:: Records ::
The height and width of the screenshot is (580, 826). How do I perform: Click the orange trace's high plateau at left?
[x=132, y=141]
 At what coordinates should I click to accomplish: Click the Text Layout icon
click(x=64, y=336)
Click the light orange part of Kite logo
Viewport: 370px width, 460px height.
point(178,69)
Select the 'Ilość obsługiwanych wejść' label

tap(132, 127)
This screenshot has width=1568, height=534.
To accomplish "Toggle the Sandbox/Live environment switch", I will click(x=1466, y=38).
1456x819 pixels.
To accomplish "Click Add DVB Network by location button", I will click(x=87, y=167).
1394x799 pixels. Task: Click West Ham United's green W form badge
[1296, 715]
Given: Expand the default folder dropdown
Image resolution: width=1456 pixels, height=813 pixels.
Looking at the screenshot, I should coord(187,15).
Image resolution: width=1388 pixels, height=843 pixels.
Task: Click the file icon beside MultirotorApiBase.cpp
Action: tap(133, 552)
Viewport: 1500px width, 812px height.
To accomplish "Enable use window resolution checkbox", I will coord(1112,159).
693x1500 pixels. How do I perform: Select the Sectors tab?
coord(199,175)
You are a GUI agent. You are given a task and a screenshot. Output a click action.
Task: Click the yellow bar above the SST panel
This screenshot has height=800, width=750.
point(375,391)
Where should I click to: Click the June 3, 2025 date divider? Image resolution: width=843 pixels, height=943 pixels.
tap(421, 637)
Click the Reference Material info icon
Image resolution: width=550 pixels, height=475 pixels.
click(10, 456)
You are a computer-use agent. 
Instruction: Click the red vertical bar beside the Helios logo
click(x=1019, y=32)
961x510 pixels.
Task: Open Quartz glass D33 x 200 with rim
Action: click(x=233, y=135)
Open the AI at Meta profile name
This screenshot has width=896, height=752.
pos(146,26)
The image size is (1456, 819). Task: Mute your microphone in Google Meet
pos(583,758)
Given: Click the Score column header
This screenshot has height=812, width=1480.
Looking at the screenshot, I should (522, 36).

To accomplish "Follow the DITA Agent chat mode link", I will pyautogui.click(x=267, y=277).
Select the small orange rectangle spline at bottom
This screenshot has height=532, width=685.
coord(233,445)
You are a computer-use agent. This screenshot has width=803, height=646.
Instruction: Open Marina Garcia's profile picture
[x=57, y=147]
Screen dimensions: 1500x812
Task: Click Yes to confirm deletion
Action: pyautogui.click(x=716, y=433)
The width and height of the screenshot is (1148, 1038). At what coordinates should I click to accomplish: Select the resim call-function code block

:: Stated task ::
Copy the items above line for line, with no changes.

:: Reply ::
The height and width of the screenshot is (580, 826). How do I perform: Click the orange trace's high plateau at left?
[x=132, y=141]
 At what coordinates should I click to accomplish: Click the Text Layout icon
click(x=64, y=336)
Click the light orange part of Kite logo
Viewport: 370px width, 460px height.
point(178,69)
Select the 'Ilość obsługiwanych wejść' label

tap(132, 127)
This screenshot has width=1568, height=534.
To accomplish "Toggle the Sandbox/Live environment switch", I will click(x=1466, y=38).
1456x819 pixels.
To accomplish "Click Add DVB Network by location button", I will click(x=87, y=167).
1394x799 pixels. Task: Click West Ham United's green W form badge
[1296, 715]
Given: Expand the default folder dropdown
Image resolution: width=1456 pixels, height=813 pixels.
Looking at the screenshot, I should coord(187,15).
Image resolution: width=1388 pixels, height=843 pixels.
Task: Click the file icon beside MultirotorApiBase.cpp
Action: tap(133, 552)
Viewport: 1500px width, 812px height.
To accomplish "Enable use window resolution checkbox", I will coord(1112,159).
693x1500 pixels. How do I perform: Select the Sectors tab?
coord(199,175)
You are a GUI agent. You are given a task and a screenshot. Output a click action.
Task: Click the yellow bar above the SST panel
This screenshot has height=800, width=750.
point(375,391)
Where should I click to: Click the June 3, 2025 date divider? Image resolution: width=843 pixels, height=943 pixels.
tap(421, 637)
Click the Reference Material info icon
Image resolution: width=550 pixels, height=475 pixels.
click(10, 456)
You are a computer-use agent. 
Instruction: Click the red vertical bar beside the Helios logo
click(x=1019, y=32)
961x510 pixels.
Task: Open Quartz glass D33 x 200 with rim
Action: click(x=233, y=135)
Open the AI at Meta profile name
This screenshot has width=896, height=752.
pos(146,26)
The image size is (1456, 819). Task: Mute your microphone in Google Meet
pos(583,758)
Given: Click the Score column header
This screenshot has height=812, width=1480.
Looking at the screenshot, I should (522, 36).

To accomplish "Follow the DITA Agent chat mode link", I will pyautogui.click(x=267, y=277).
Select the small orange rectangle spline at bottom
This screenshot has height=532, width=685.
coord(233,445)
You are a computer-use agent. This screenshot has width=803, height=646.
Instruction: Open Marina Garcia's profile picture
[x=57, y=147]
Screen dimensions: 1500x812
Task: Click Yes to confirm deletion
Action: pyautogui.click(x=716, y=433)
The width and height of the screenshot is (1148, 1038). At what coordinates should I click to accomplish: Select the resim call-function code block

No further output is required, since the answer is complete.